**RECORDS TO USE:**
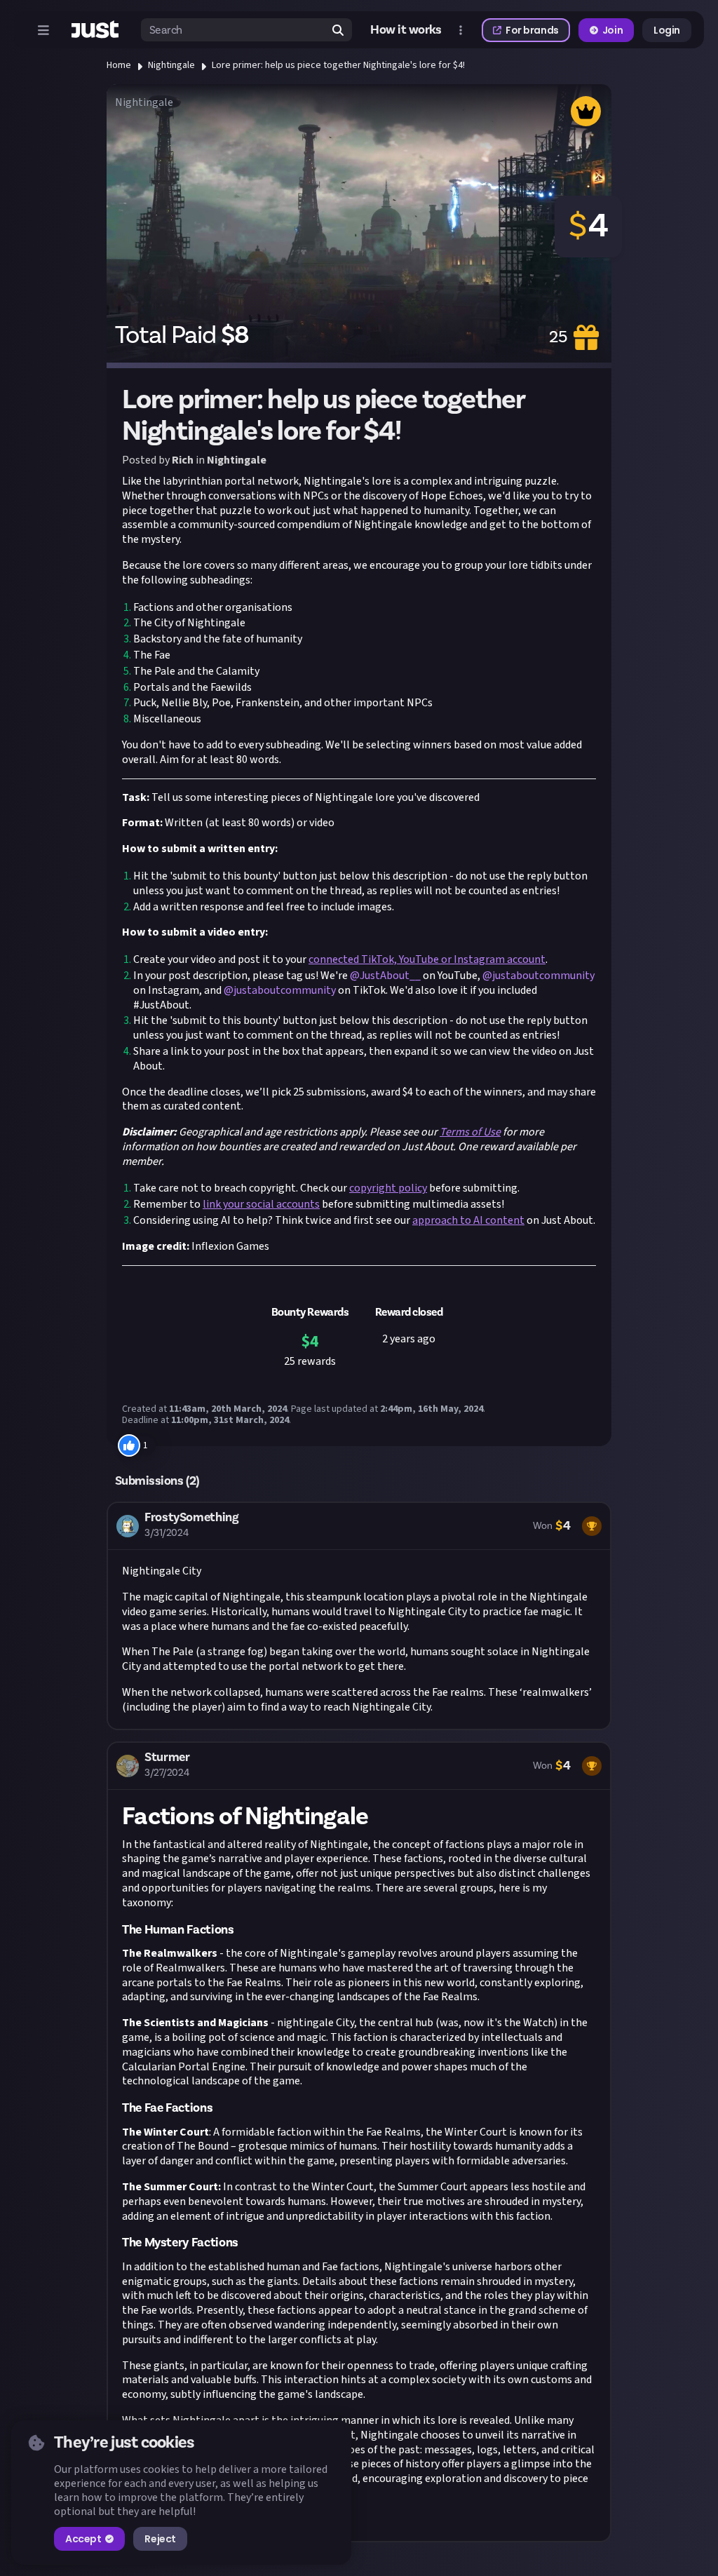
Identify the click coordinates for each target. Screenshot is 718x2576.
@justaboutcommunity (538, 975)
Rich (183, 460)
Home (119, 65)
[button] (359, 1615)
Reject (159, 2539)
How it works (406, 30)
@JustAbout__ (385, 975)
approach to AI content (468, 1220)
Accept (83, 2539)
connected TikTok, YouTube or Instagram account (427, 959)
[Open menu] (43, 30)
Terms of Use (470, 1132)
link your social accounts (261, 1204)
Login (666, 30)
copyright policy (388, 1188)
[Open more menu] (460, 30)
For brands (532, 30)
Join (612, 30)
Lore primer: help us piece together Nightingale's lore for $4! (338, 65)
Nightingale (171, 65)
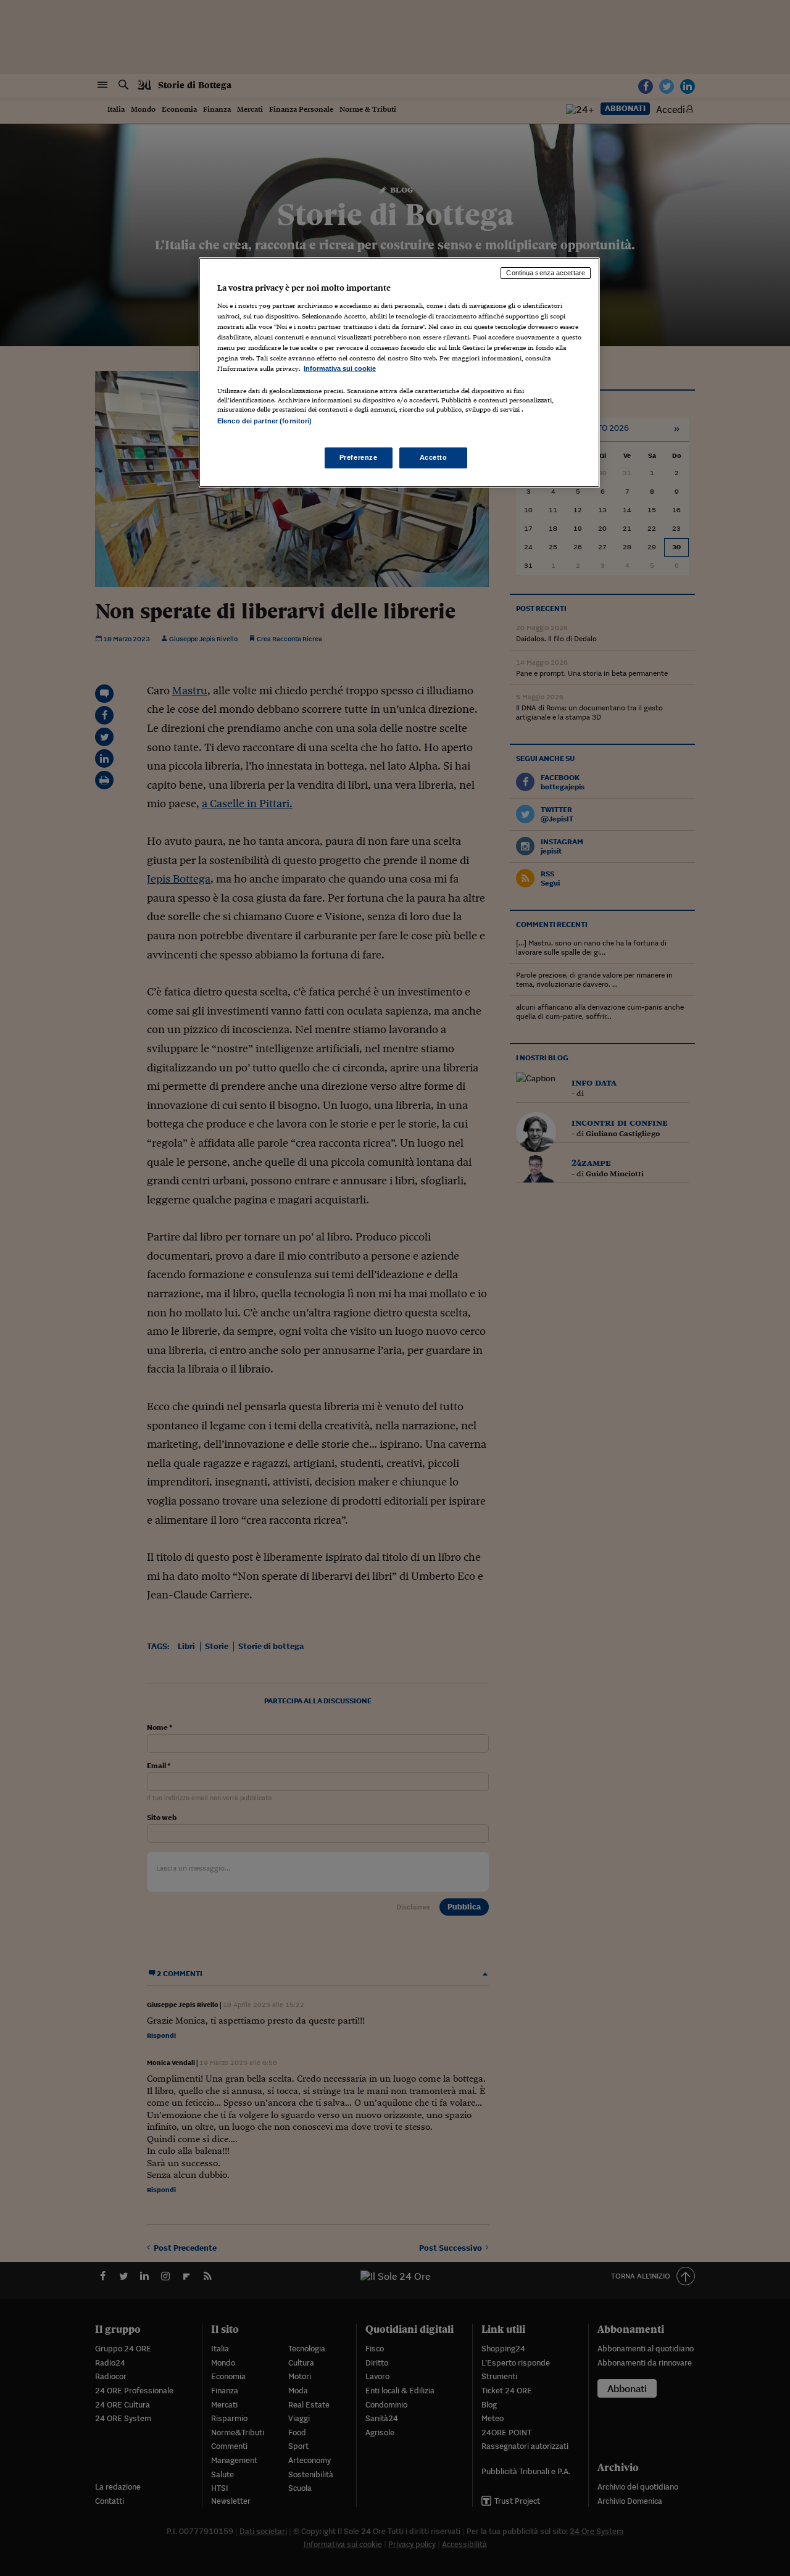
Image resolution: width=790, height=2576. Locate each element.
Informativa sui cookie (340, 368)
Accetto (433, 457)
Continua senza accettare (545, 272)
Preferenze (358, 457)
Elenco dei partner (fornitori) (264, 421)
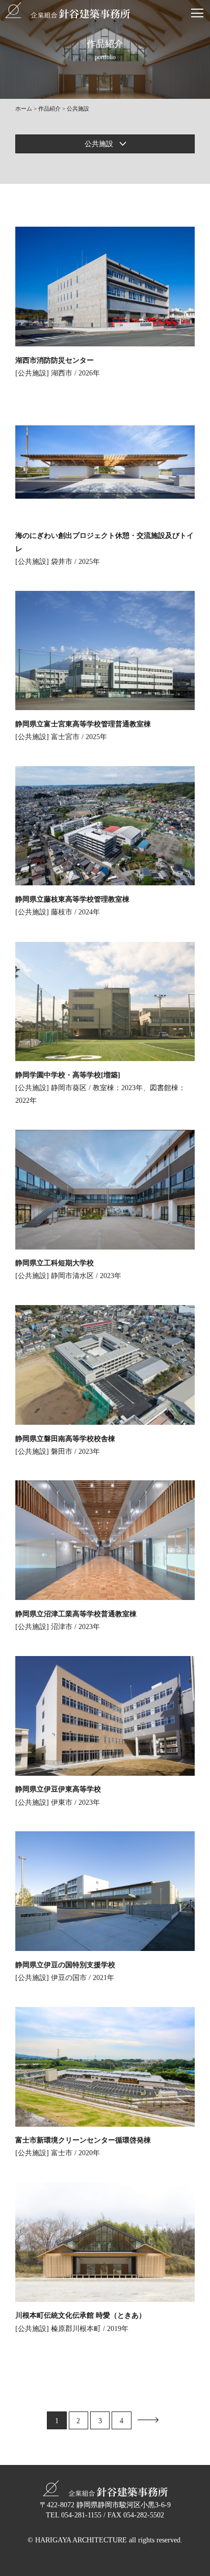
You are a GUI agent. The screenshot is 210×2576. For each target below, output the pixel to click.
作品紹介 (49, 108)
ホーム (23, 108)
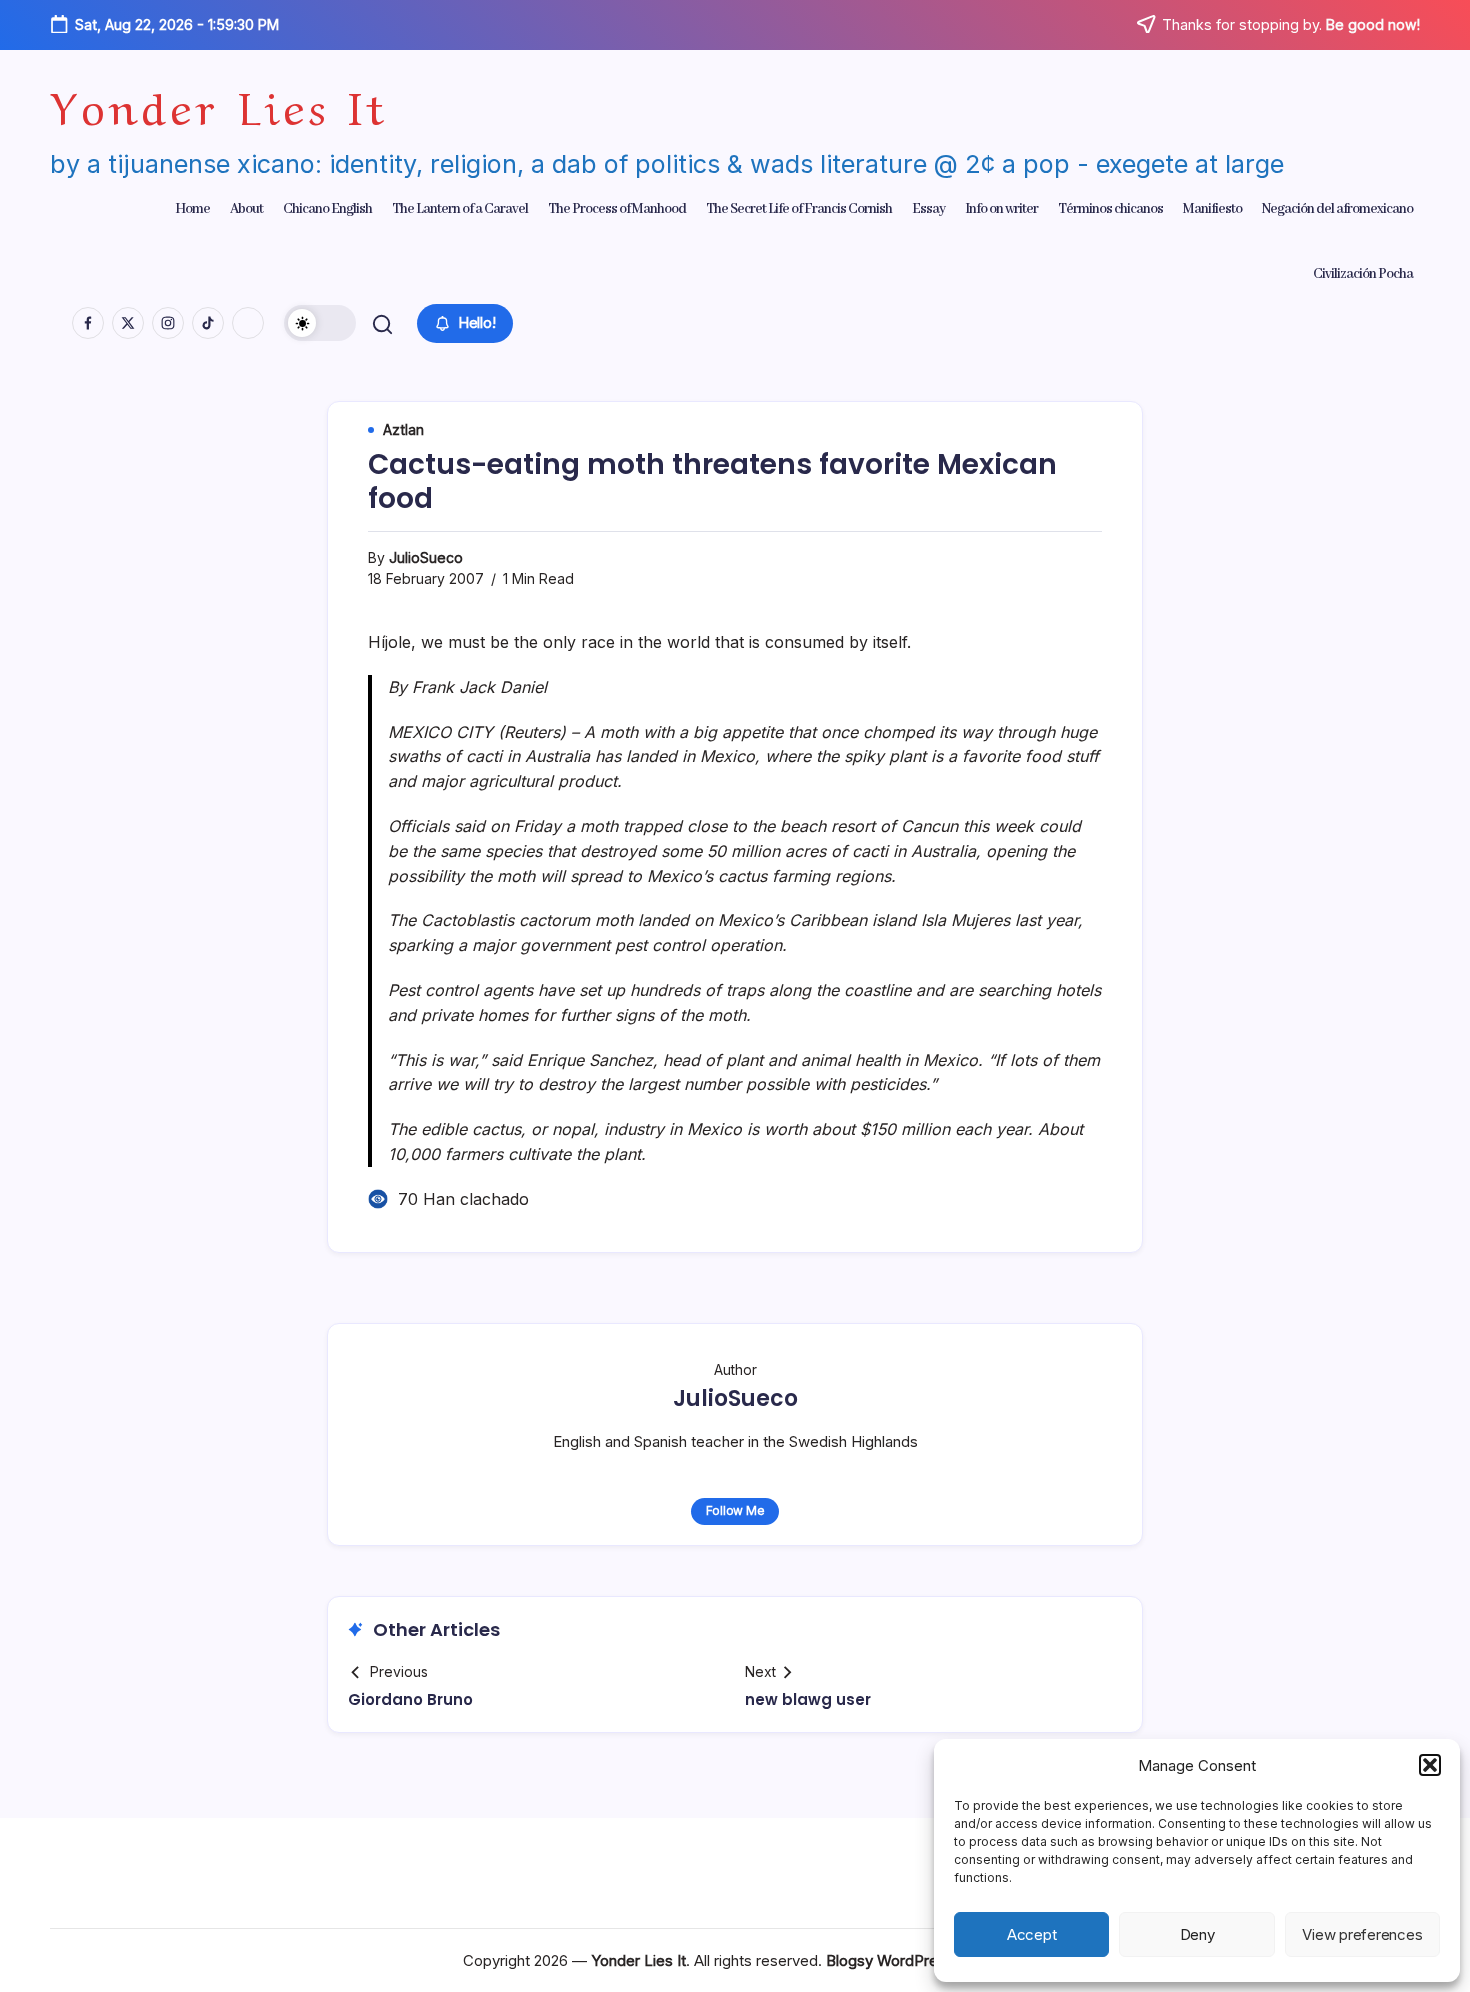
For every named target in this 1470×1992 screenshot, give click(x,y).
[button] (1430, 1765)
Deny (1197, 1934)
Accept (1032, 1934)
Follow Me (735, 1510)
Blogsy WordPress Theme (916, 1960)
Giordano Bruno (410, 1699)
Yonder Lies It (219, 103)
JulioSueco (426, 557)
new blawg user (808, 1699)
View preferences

**WHAT IS EXPECTED:** Print the lines from the one that contains "Preferenze (358, 457)" through the last line of the data, exactly and in full, and no other lines. Pictures are not part of the copy.

**WRITTEN SOLUTION:**
Preferenze (358, 457)
Elenco dei partner (fornitori) (264, 421)
You are a GUI agent. The screenshot is 210×2576. For each target below, output the pixel to click.
作品紹介 (49, 108)
ホーム (23, 108)
For every named target in this 1470×1992 screenshot, give click(x,y).
[button] (1430, 1765)
Deny (1197, 1934)
Accept (1032, 1934)
Follow Me (735, 1510)
Blogsy WordPress Theme (916, 1960)
Giordano Bruno (410, 1699)
Yonder Lies It (219, 103)
JulioSueco (426, 557)
new blawg user (808, 1699)
View preferences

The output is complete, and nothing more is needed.